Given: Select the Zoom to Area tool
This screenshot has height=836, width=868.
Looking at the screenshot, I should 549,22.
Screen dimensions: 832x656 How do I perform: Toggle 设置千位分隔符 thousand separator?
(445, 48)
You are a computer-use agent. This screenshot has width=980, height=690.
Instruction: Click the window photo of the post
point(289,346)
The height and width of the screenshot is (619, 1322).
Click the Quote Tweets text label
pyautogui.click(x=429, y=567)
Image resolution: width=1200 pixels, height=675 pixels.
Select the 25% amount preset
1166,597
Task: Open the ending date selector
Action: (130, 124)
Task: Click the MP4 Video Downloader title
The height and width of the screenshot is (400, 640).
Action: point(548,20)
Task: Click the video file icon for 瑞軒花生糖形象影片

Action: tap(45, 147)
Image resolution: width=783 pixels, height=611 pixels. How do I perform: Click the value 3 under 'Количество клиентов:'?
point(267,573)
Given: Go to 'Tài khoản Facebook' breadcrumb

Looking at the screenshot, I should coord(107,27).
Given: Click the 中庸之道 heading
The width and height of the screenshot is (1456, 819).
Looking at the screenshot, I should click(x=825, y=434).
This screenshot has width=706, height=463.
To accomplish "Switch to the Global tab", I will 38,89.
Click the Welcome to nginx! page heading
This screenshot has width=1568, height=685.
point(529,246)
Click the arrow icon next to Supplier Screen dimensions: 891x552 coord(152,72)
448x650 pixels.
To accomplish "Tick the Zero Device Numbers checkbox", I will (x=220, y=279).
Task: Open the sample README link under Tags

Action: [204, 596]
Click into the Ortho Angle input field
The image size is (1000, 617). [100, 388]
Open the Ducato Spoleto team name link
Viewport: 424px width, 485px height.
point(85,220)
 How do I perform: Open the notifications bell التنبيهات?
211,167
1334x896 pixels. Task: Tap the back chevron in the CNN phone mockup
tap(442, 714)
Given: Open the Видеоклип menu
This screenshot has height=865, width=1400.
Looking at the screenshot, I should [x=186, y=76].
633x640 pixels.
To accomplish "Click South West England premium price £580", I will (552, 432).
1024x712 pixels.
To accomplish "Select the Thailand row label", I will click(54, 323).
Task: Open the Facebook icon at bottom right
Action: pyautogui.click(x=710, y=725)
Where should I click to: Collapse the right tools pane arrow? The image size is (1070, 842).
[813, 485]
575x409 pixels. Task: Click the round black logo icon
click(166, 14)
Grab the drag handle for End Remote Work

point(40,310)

:::::

Reproduce exactly the stretch of the material above that starts at the line with "Image resolution: width=783" and ends at the line with "This screenshot has width=706, height=463.", both included, and nothing else.

| ANSWER TO THIS EXERCISE |
Image resolution: width=783 pixels, height=611 pixels. How do I perform: Click the value 3 under 'Количество клиентов:'?
point(267,573)
Given: Go to 'Tài khoản Facebook' breadcrumb

Looking at the screenshot, I should coord(107,27).
Given: Click the 中庸之道 heading
The width and height of the screenshot is (1456, 819).
Looking at the screenshot, I should click(x=825, y=434).
This screenshot has width=706, height=463.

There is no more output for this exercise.